The findings of the investigation into the 1972 Claudy bombings - in which nine people were killed - are likely to be highly critical of both the Catholic Church and the police.
The report by Northern Ireland's Police Ombudsman is expected to confirm that the authorities at the time were aware of the suspected involvement of a priest in the atrocity widely linked to the IRA, but failed to arrest him.
Instead, it is claimed that a secret deal was done to move Father James Chesney across the border into County Donegal.
He died in 1980, without having been questioned about his alleged role, much to the anguish of people like Merle Eakin, whose eight-year-old daughter Kathryn died in one of the three blasts.
Kathryn was enjoying her summer holidays, and was earning pocket money by cleaning the windows of her parents' shop when a car-bomb exploded on the road beside her.
Whoever left it there would have seen her, but decided not to give the little girl with the sponge and bucket any warning. A short time later, Kathryn died on the street.
In an interview on the 20th anniversary of Kathryn's death, her mother spoke of her innermost thoughts and deepest pains about losing her daughter.
"Every time I go to a wedding, I think it could have been hers," she said.
She didn't mention how she felt at Christmas, at birthdays and other anniversaries. She didn't need to.
Like so many families who lost a loved one in the Troubles, every day since has been a battle.
More than 3,600 people were killed over 30 years. The Claudy report, just like the recent report into Bloody Sunday, will shine a very bright light on families who feel a sense of loss, compounded by a feeling of injustice.
For the past 38 years, rumours of Father Chesney's involvement in the Claudy bombings have been swirling through the Londonderry village.
If the ombudsman's report substantiates those rumours, there will be questions for the Catholic Church to answer.
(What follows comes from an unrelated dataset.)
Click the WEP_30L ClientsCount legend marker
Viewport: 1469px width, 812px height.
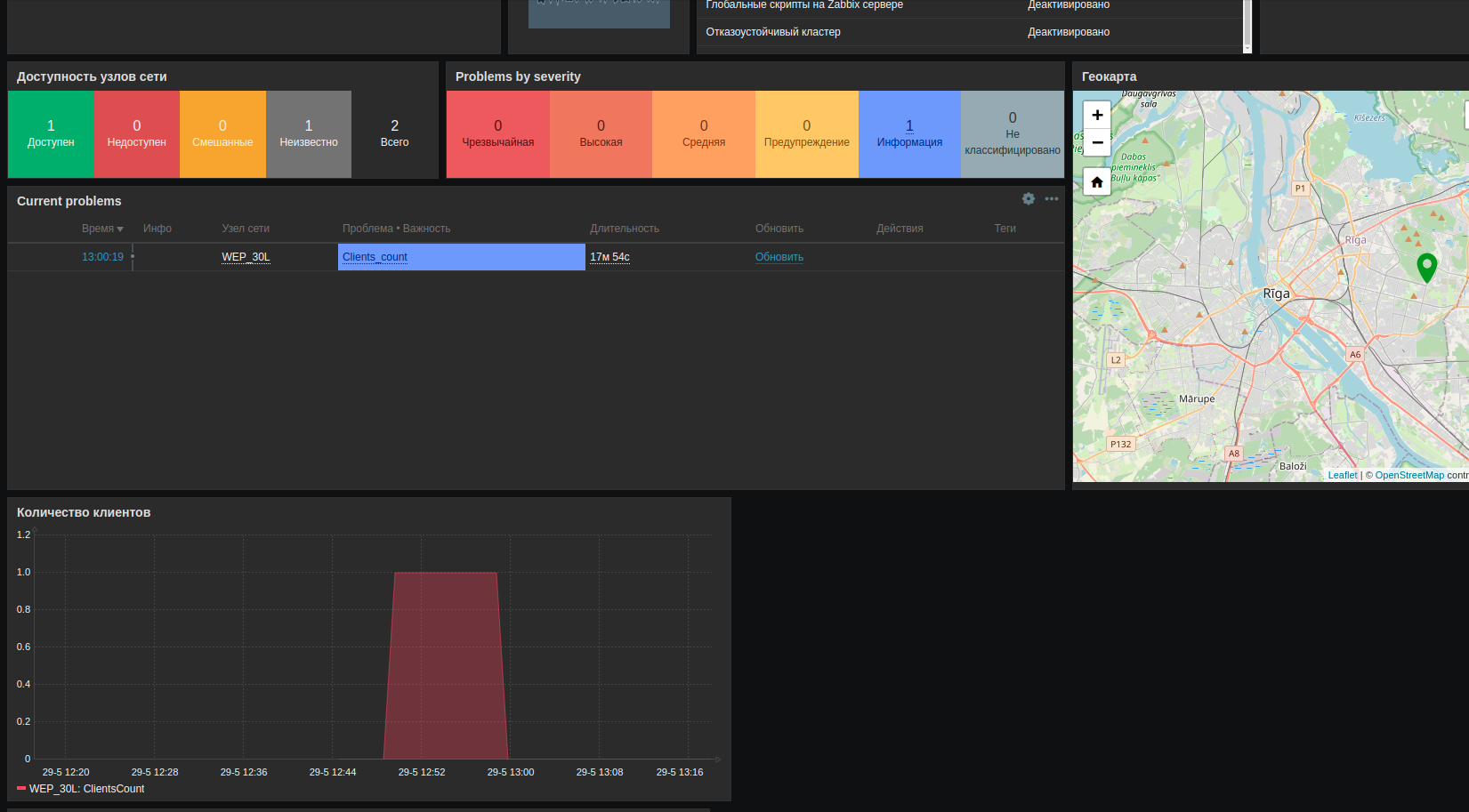[21, 789]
There will also be questions for the police and politicians, though most of those involved - including the then Northern Ireland Secretary Willie Whitelaw - have either retired or died.
Unionist politicians are also expected to challenge Sinn Fein's Martin McGuinness to say what he knows about Father Chesney.
Mr McGuinness is currently Northern Ireland's Deputy First Minister, but back in 1972 he was the second in command of the IRA in Derry. Did he know Father Chesney?
In a statement in 2002, he insisted he had never met him. But that is unlikely to stop unionists like the DUP's Gregory Campbell continuing to ask the question.
Arguably, the most difficult question of all, though, is for Prime Minister David Cameron. What is exactly is the new coalition government going to do about the unresolved controversies, and hundreds of unsolved murders in Northern Ireland?
We know what he is not going to do.
On the day the £200m Bloody Sunday report was published in June, Mr Cameron told the Commons: "Let me reassure the House that there will be no more open-ended and costly inquiries into the past."
A South African-style truth and reconciliation process has also been ruled out.
The police have an historical inquiries team investigating unsolved killings, but it is limited in what it can achieve.
At a time when government money is in short supply, it is perhaps the wrong moment to be starting a debate about what more can be done to examine Northern Ireland's troubled past.
However, the Claudy report may make such a debate unavoidable. In addition to Kathryn Eakin, the eight other victims ranged in age from 15 to 65 and came from both the Catholic and Protestant communities.
The findings of the ombudsman's investigation are likely to make uncomfortable reading for the government, the police and the Catholic Church.
However, nothing will compare to the pain felt by the families of the victims of the bombs.